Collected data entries
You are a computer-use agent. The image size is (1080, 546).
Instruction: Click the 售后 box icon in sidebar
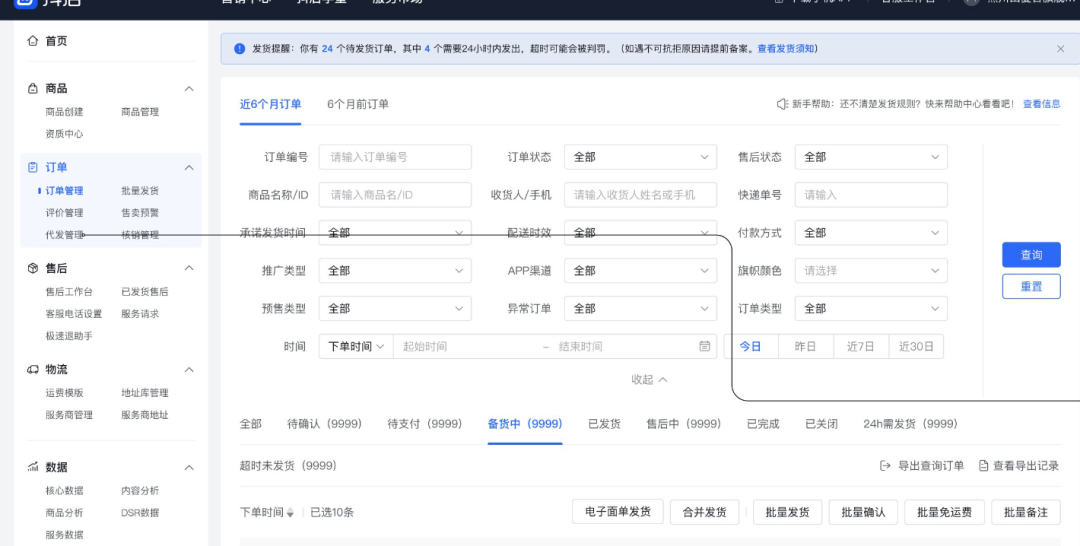coord(33,268)
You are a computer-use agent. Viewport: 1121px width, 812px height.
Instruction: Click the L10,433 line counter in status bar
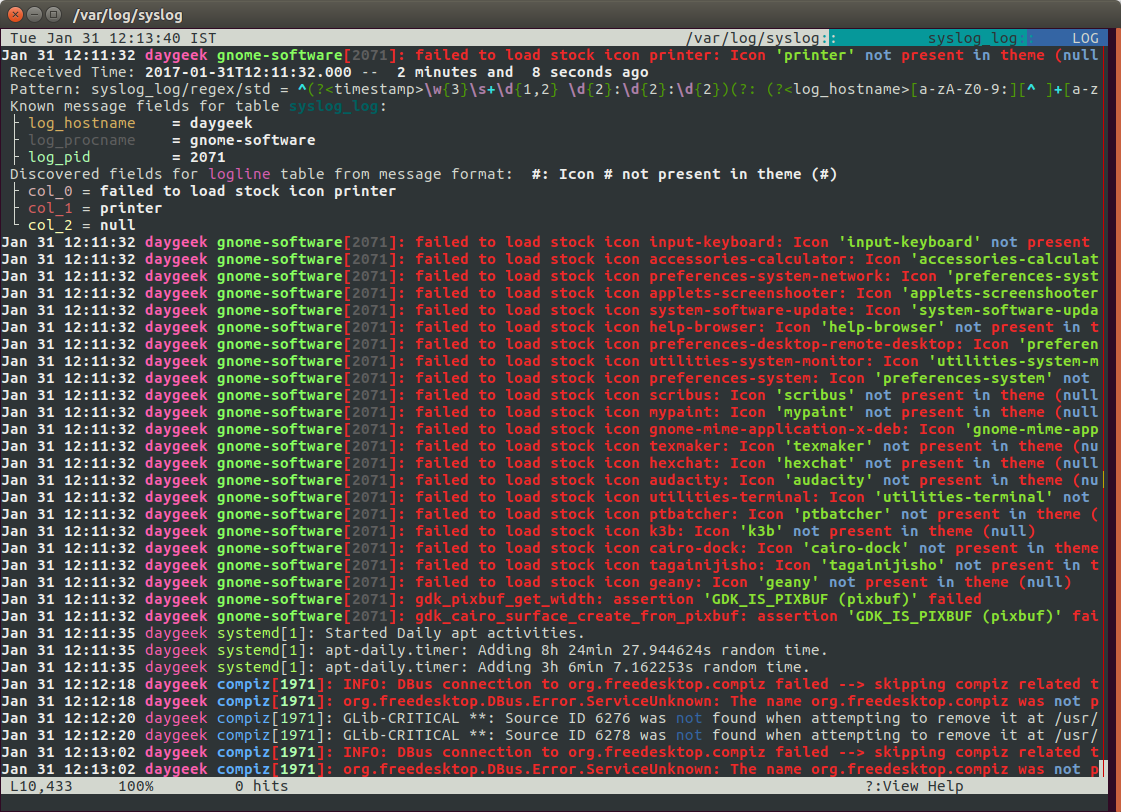pyautogui.click(x=43, y=786)
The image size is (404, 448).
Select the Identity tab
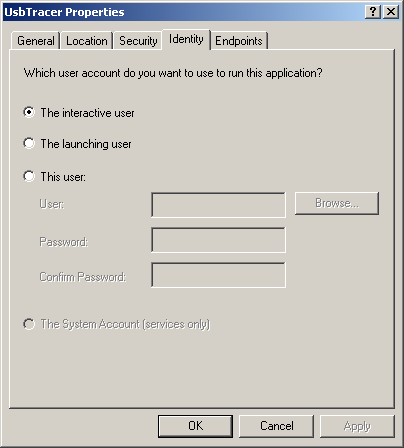point(186,39)
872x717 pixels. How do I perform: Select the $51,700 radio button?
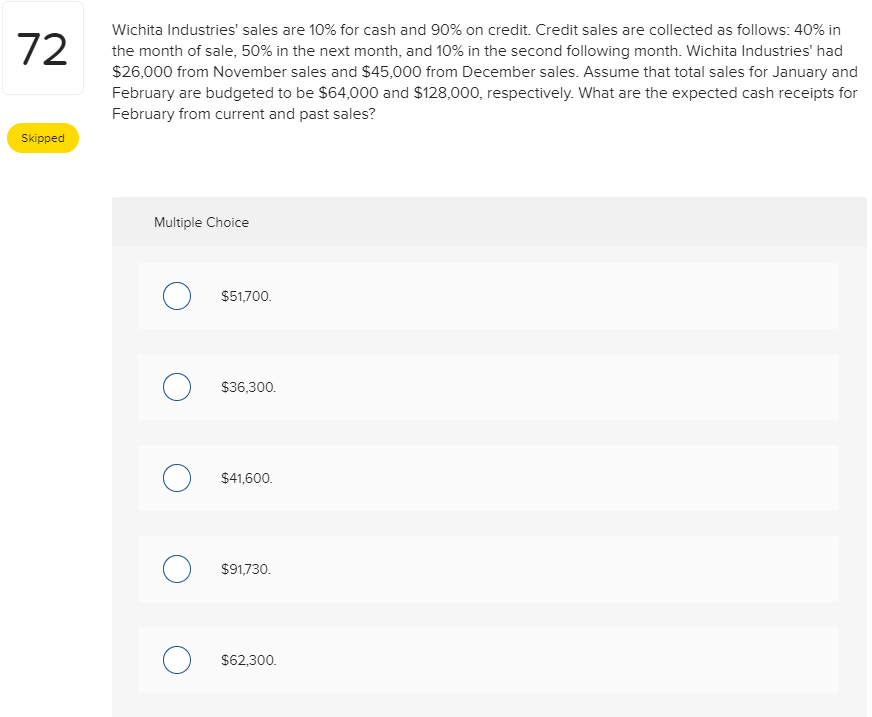[x=177, y=296]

• _Brief_:
Find the word "size" in the data and copy out each line where it turns up.

• _Solution to the exercise_:
You are a computer-use agent. The image size is (1080, 546).
The image size is (404, 448).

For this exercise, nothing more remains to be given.